Your instructions: From the data below, please reproduce exactly everything from the line that contains "to the editor (595, 2399)" down to the line that contains "Copyright (266, 2554)", with both ends included.

Data for review:
▼

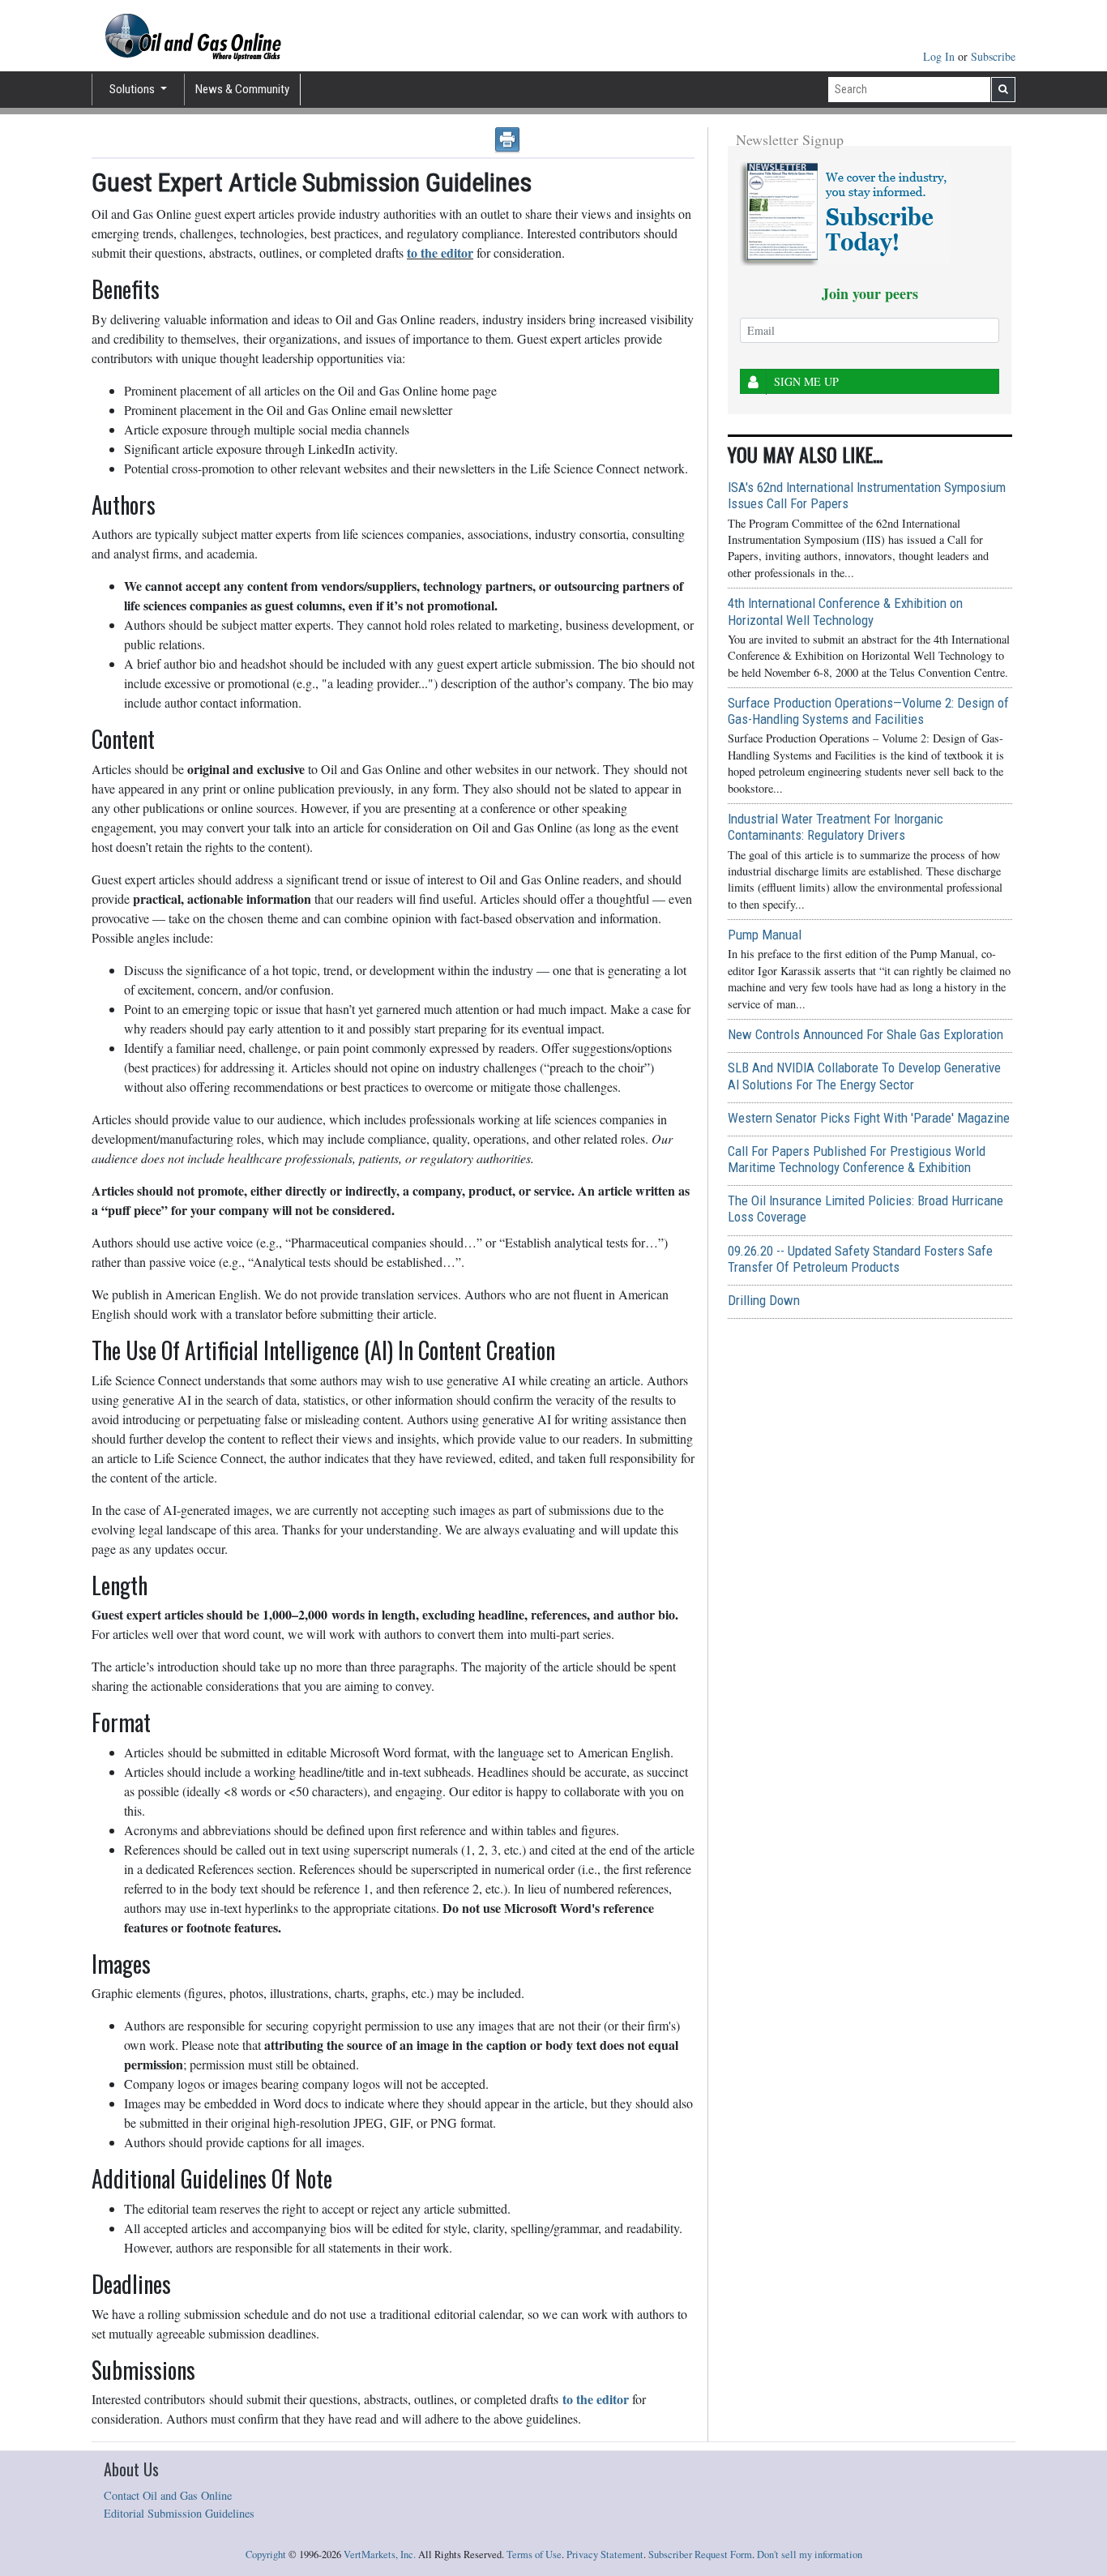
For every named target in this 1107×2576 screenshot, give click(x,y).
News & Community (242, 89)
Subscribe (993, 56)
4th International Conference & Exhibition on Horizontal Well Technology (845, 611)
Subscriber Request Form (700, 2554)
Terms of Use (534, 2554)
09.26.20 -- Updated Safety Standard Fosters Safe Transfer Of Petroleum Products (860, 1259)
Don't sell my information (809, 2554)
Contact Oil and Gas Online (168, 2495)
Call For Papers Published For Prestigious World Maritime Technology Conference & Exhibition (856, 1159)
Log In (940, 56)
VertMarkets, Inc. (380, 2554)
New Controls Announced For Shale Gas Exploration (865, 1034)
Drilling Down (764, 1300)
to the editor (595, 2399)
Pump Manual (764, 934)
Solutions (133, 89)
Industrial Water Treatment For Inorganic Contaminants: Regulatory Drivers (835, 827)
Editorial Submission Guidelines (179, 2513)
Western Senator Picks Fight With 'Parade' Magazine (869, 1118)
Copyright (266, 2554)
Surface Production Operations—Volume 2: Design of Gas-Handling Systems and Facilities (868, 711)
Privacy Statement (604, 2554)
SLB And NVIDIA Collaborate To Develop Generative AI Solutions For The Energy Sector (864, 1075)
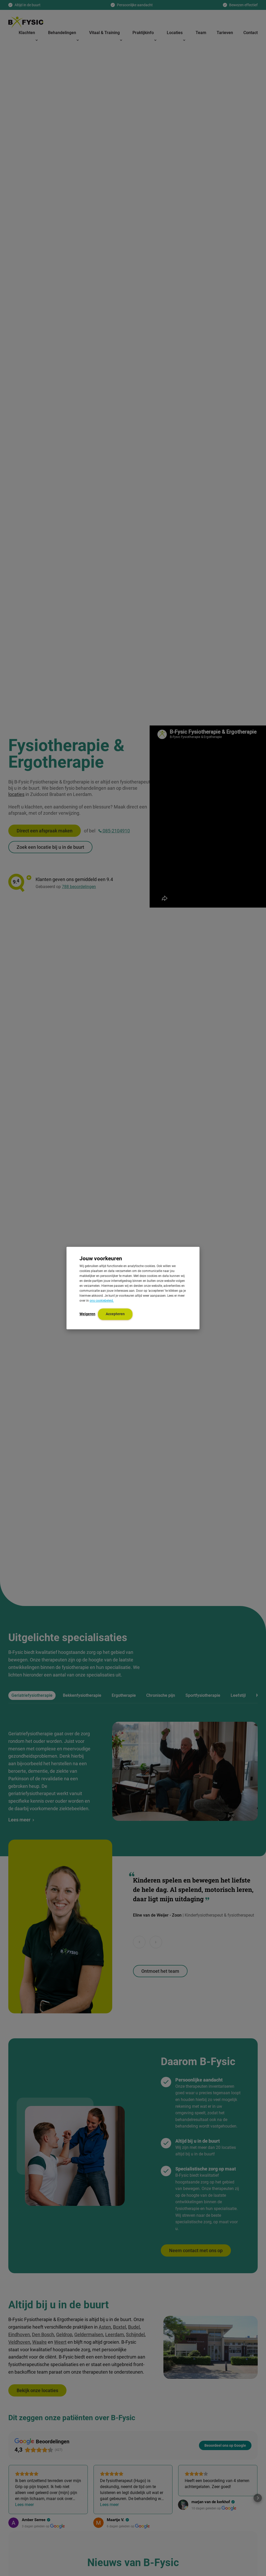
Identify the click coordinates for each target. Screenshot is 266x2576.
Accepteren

▲

The answer:
to the editor (595, 2399)
Pump Manual (764, 934)
Solutions (133, 89)
Industrial Water Treatment For Inorganic Contaminants: Regulatory Drivers (835, 827)
Editorial Submission Guidelines (179, 2513)
Western Senator Picks Fight With 'Parade' Magazine (869, 1118)
Copyright (266, 2554)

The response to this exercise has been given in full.